Unfortunately several studies regarding mental health disorders and fatigue were conducted either in post-COVID patients or in the general population during the pandemic [31,32]. Therefore, the question could not been answered so far whether the increased incidences of mental disorders or fatigue is due to a previous SARS-CoV-2 infection or pandemic circumstances like e.g. isolation measures, contact restrictions and lockdowns.

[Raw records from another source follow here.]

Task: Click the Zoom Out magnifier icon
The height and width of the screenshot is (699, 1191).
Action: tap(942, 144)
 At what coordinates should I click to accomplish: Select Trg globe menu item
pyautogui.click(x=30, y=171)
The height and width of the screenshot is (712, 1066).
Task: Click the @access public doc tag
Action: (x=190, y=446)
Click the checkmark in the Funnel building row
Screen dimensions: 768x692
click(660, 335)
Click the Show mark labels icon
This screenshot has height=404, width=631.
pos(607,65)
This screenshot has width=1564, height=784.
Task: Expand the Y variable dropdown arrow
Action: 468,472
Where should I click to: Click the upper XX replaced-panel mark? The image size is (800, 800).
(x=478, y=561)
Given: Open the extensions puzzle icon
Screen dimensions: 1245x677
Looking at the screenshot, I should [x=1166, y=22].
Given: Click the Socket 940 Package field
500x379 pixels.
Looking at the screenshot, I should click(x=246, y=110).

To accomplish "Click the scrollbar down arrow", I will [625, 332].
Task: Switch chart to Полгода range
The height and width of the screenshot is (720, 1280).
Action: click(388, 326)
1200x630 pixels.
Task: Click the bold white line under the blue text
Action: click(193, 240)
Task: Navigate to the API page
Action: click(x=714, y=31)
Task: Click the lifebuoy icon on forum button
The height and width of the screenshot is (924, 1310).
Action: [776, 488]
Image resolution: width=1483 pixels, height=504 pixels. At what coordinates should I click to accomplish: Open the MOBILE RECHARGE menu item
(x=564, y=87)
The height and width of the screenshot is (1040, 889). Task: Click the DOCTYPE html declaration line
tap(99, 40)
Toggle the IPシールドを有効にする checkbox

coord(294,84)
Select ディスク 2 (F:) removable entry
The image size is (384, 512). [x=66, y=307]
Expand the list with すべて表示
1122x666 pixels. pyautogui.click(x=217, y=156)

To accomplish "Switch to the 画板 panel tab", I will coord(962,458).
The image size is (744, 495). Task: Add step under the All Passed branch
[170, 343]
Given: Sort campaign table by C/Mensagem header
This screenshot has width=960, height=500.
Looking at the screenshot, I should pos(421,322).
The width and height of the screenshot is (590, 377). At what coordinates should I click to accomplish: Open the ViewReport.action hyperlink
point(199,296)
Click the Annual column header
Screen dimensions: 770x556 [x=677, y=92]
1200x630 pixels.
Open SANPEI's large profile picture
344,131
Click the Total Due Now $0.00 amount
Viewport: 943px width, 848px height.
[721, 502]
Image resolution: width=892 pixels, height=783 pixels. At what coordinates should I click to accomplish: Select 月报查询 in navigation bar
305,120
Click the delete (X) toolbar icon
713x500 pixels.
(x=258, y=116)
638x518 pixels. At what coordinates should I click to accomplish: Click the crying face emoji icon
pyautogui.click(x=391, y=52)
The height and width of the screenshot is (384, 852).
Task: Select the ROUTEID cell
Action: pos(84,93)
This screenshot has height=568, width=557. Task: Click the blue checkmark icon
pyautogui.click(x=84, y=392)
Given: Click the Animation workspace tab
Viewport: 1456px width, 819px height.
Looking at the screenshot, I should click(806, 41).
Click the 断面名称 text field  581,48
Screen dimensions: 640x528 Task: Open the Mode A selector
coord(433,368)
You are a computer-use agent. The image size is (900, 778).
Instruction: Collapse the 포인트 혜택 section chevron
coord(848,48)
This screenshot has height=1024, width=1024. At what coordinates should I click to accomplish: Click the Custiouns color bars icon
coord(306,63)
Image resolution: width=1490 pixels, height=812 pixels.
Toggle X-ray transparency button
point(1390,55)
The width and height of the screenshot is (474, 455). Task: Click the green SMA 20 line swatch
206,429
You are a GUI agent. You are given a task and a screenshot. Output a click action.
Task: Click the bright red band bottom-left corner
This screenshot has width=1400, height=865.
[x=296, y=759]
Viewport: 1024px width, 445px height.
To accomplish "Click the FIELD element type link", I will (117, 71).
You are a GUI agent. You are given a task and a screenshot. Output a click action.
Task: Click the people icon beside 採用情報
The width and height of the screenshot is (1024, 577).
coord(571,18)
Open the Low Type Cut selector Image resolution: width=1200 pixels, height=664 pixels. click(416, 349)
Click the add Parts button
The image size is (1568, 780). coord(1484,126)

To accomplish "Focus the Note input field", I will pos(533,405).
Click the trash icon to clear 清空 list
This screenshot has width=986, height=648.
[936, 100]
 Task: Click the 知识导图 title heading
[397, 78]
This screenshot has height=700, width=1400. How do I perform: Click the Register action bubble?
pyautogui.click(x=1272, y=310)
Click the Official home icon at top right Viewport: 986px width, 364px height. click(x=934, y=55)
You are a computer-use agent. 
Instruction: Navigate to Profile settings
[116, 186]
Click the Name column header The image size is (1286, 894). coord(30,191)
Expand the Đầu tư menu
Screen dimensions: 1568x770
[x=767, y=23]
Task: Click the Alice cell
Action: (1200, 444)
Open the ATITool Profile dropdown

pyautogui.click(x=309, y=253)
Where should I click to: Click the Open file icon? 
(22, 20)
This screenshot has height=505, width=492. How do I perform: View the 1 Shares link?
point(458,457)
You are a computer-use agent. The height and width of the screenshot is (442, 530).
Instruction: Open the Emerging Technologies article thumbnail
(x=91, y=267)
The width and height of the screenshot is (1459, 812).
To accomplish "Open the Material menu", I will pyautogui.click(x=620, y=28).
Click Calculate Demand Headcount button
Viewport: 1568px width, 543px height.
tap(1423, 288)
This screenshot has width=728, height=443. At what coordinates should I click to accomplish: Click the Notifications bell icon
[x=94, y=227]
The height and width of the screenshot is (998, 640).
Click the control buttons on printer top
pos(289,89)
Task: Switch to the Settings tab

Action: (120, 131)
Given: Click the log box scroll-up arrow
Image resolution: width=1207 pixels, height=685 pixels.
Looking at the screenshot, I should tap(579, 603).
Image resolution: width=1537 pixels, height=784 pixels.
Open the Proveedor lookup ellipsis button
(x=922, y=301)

The sub-study at hand aims to address this gap in understanding by examining both a group of post-COVID subjects and a control cohort.

Methods

Study design

The study at hand was designed as a sub-study of the FSC19-KN [34]. It was conducted as a monocentric cohort study in a controlled setting. Its main objective was to investigate the incidence of mental health disorders in SARS-CoV-2 positive subjects living in the local district of Constance (Baden Wurttemberg, Germany). Approval was given by the ethics committee of the Albert-Ludwigs-University (Freiburg). The study was registered on the German Clinical Trials Register and Clinicaltrials.gov.

Participants

In the main study FSC19-KN 281 participants had a Polymerase-Chain-Reaction (PCR)-confirmed SARS-CoV-2 infection and 238 controls showed negative SARS-CoV-2 antibody titers [34]. All subjects were contacted and asked to participate in our sub-study (Figure 1).

Figure 1:Graph 1. Correlation between the FSMC-score and PHQ-9-score

The presence of fatigue (Fatigue Scale for Motor and Cognitive Functions, FSMC), depression and anxiety disorder (Patient Health Questionnaire, PHQ-9/-PD) was evaluated via online questionnaires or by post using paper versions.

Questionnaires

In multiple sclerosis patients fatigue is well known and has a high prevalence up to 78.0% as a secondary illness [35]. It can be further divided into cognitive or motor fatigue [36]. The FSMC is highly sensitive and specific in detecting fatigue in multiple sclerosis patients and its internal consistency and reliability are high [37].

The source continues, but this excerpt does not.